Work request
Set down the line containing "Task: Click the TT-Miner.exe" and each line after it through the last line of the records, exactly, leaving pictures out.
═══ Data in this exercise
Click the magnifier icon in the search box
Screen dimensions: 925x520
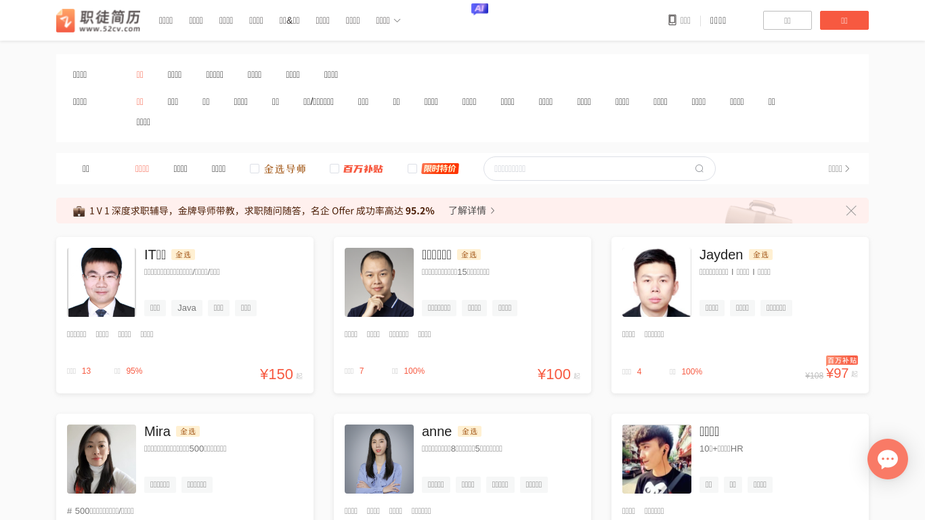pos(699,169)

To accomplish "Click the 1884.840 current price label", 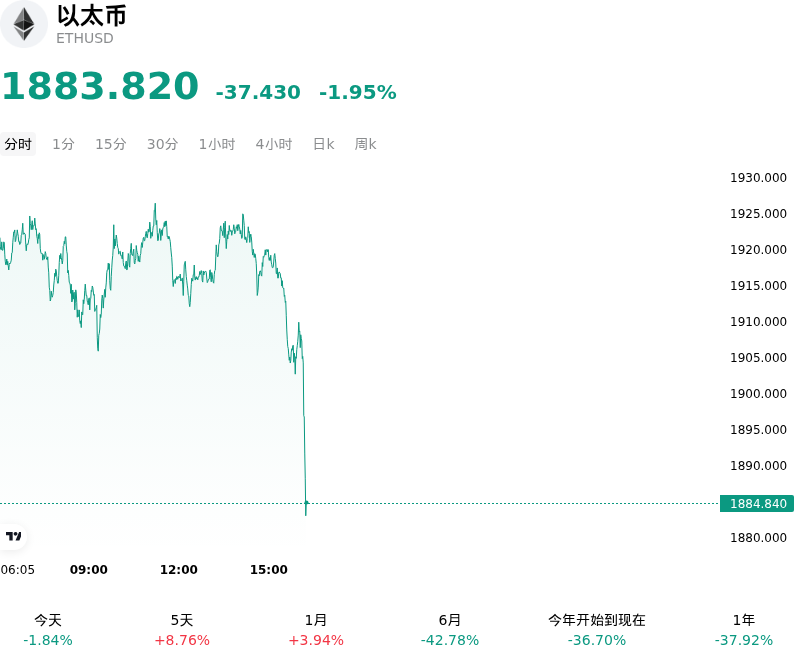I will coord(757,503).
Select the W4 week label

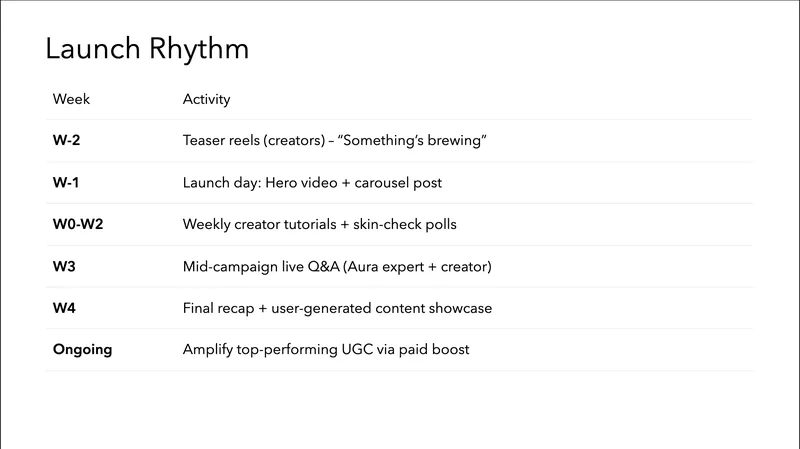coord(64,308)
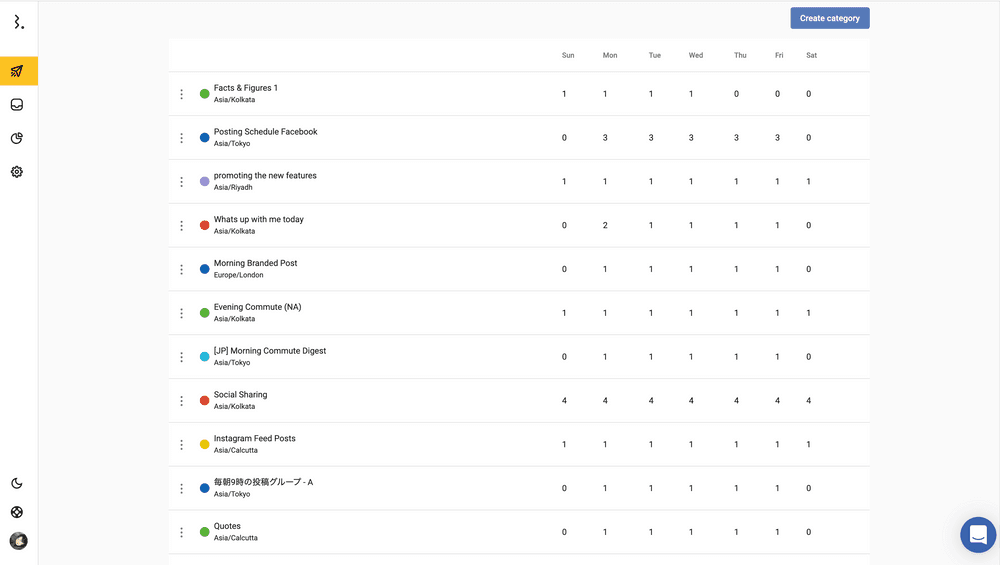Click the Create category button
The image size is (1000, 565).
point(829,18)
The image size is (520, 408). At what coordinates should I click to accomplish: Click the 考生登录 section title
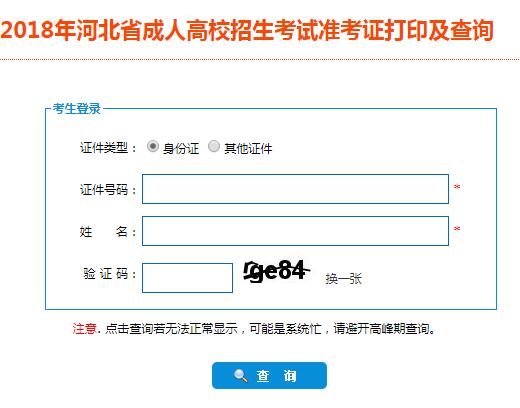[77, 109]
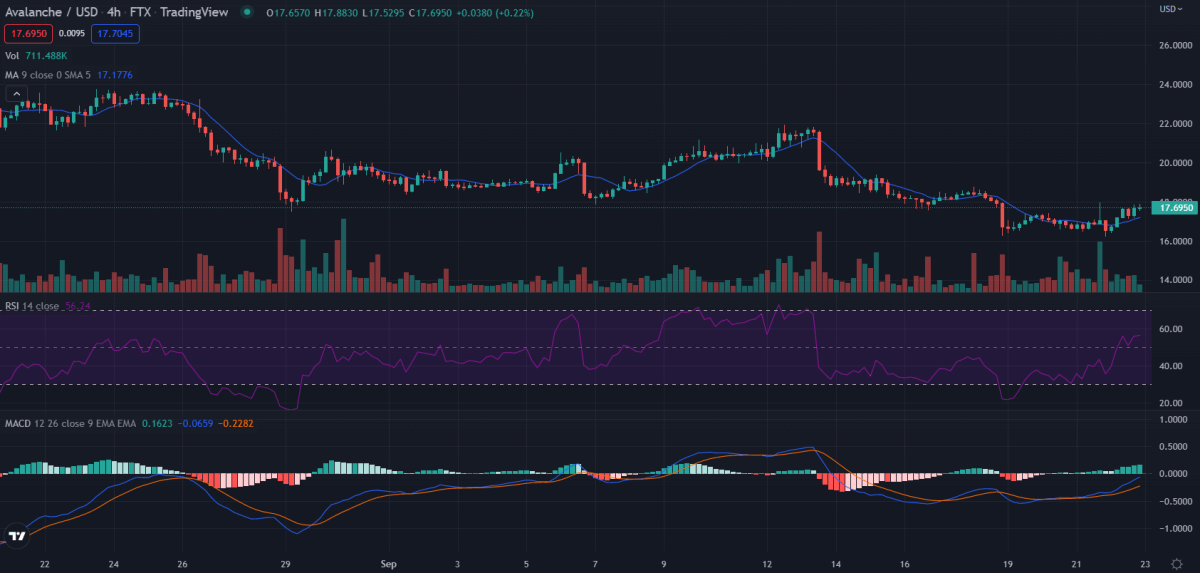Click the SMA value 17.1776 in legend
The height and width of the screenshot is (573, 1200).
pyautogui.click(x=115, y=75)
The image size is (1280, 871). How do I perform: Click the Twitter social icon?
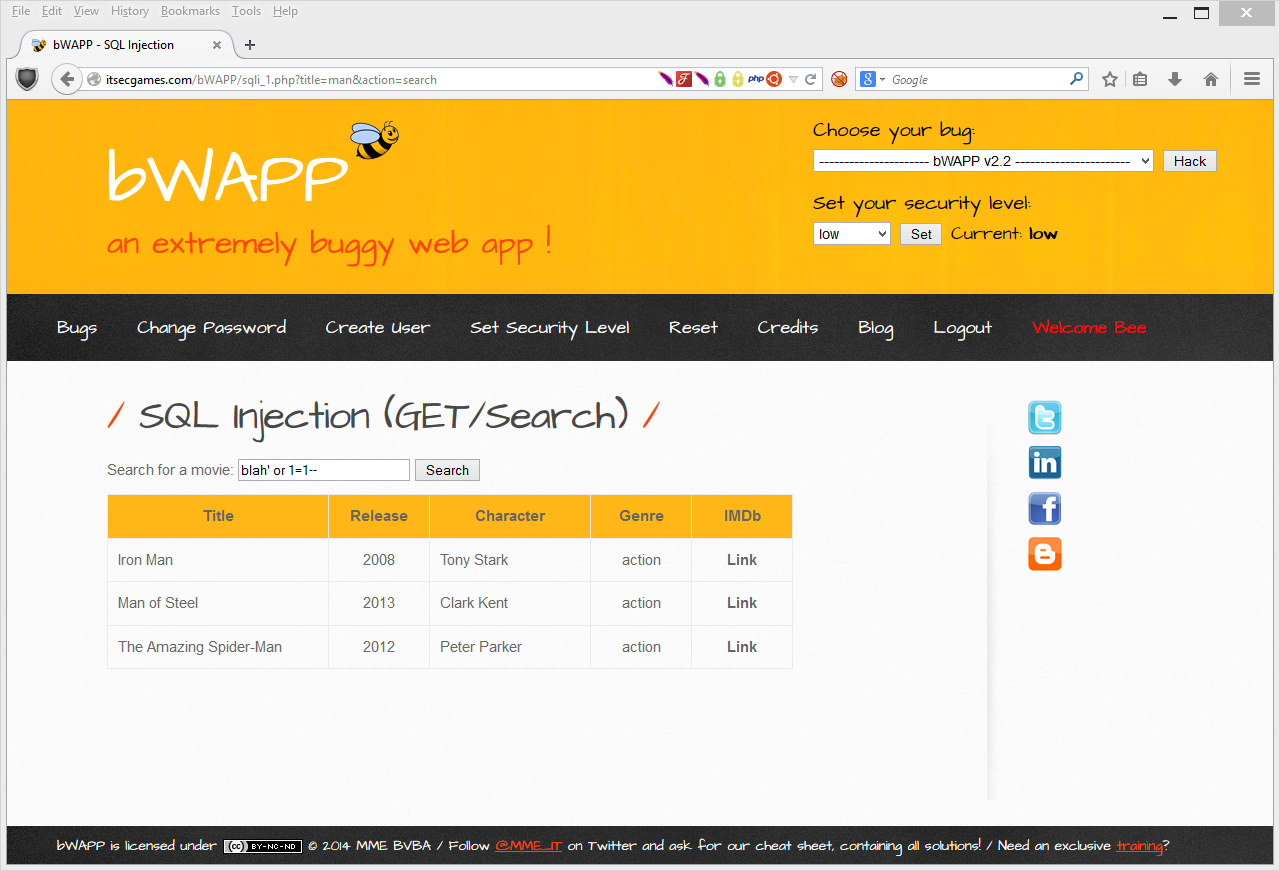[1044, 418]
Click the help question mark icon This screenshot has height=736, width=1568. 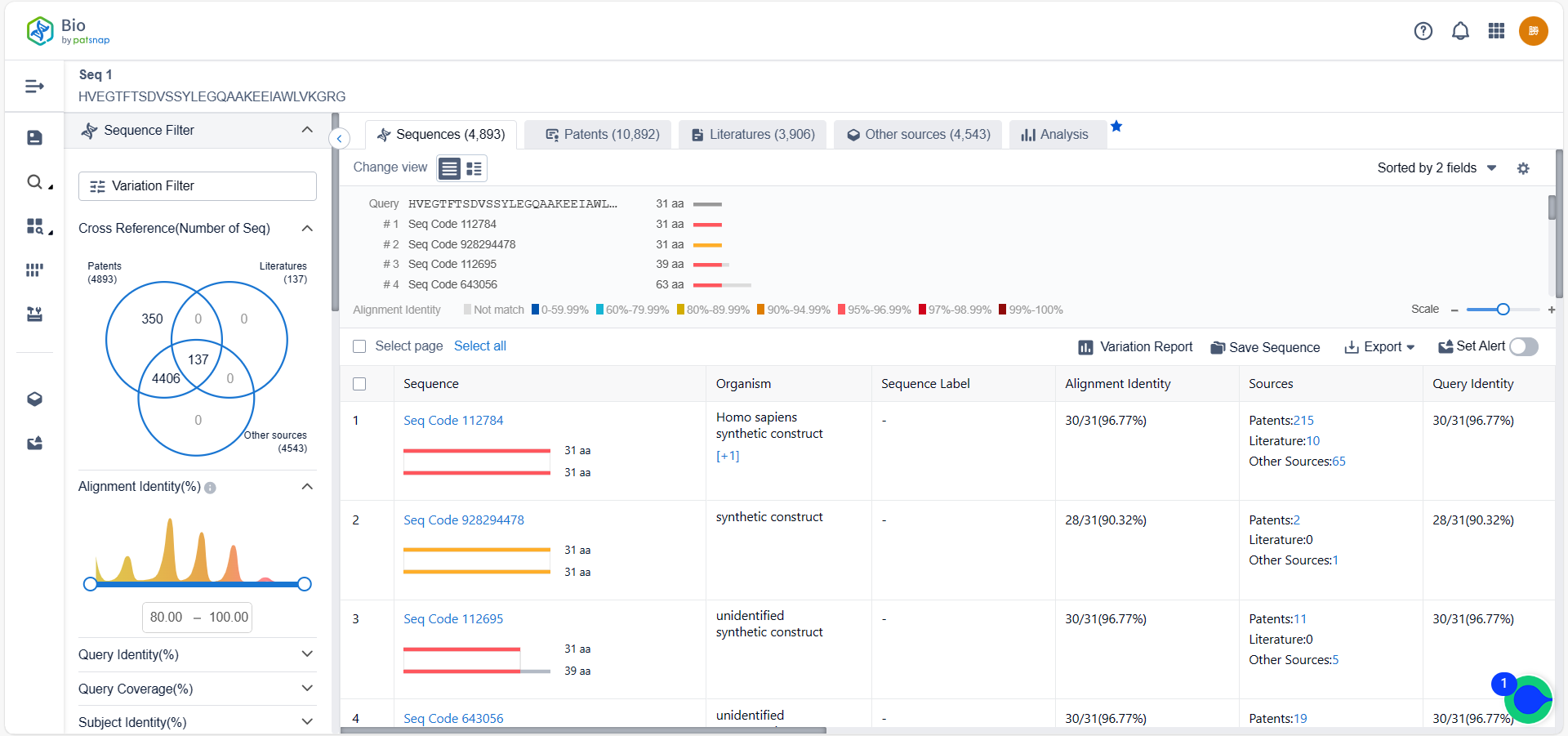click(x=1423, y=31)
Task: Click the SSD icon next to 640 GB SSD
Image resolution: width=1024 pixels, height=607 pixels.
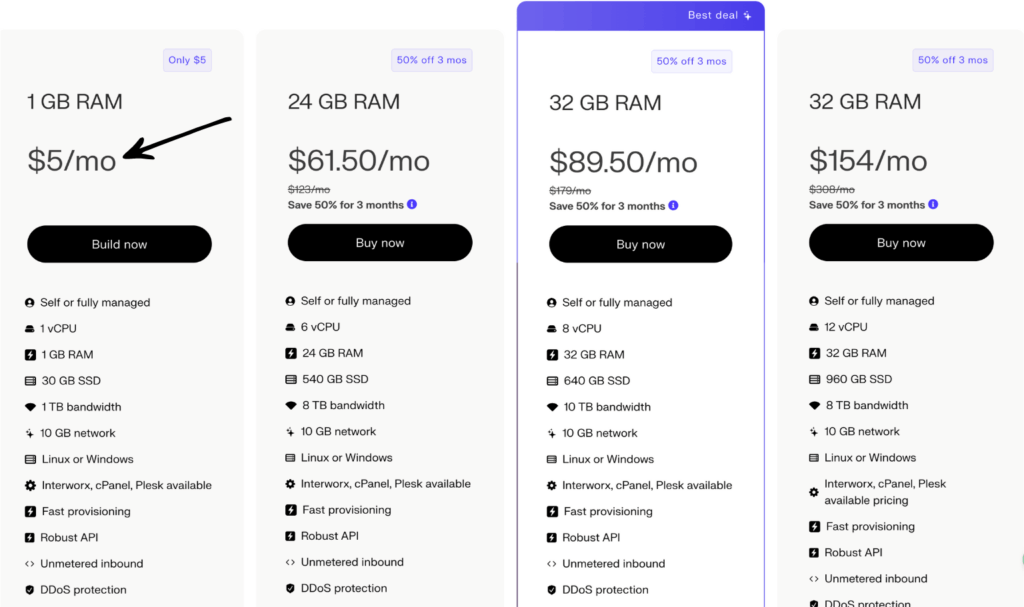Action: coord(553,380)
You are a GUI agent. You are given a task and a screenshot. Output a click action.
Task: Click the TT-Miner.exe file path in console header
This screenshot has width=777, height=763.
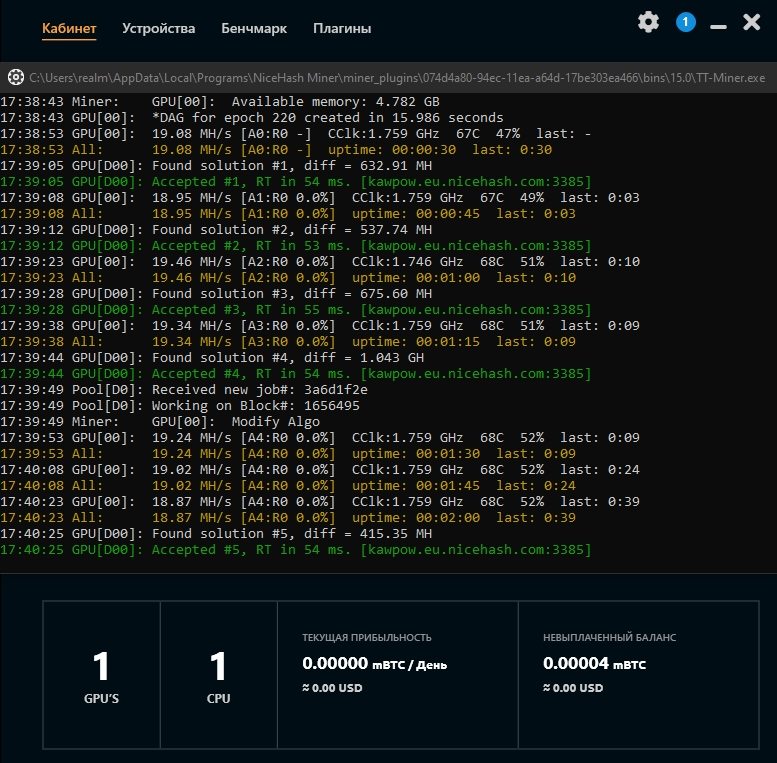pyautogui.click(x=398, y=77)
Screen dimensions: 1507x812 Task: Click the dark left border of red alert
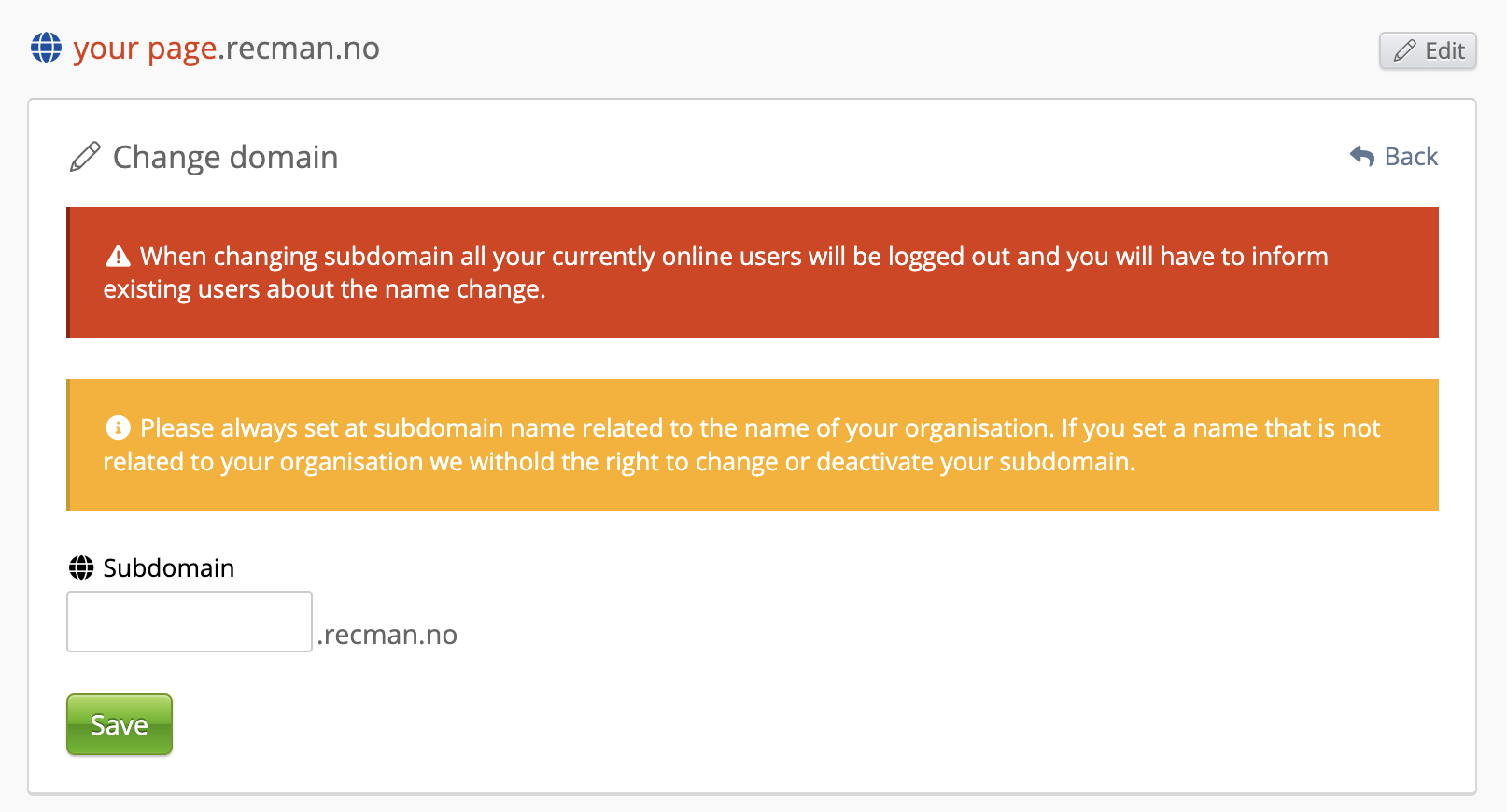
══════
Expected output
Task: Click the TT-Miner.exe file path in console header
This screenshot has width=777, height=763.
pyautogui.click(x=398, y=77)
Screen dimensions: 1507x812 Task: Click the dark left border of red alert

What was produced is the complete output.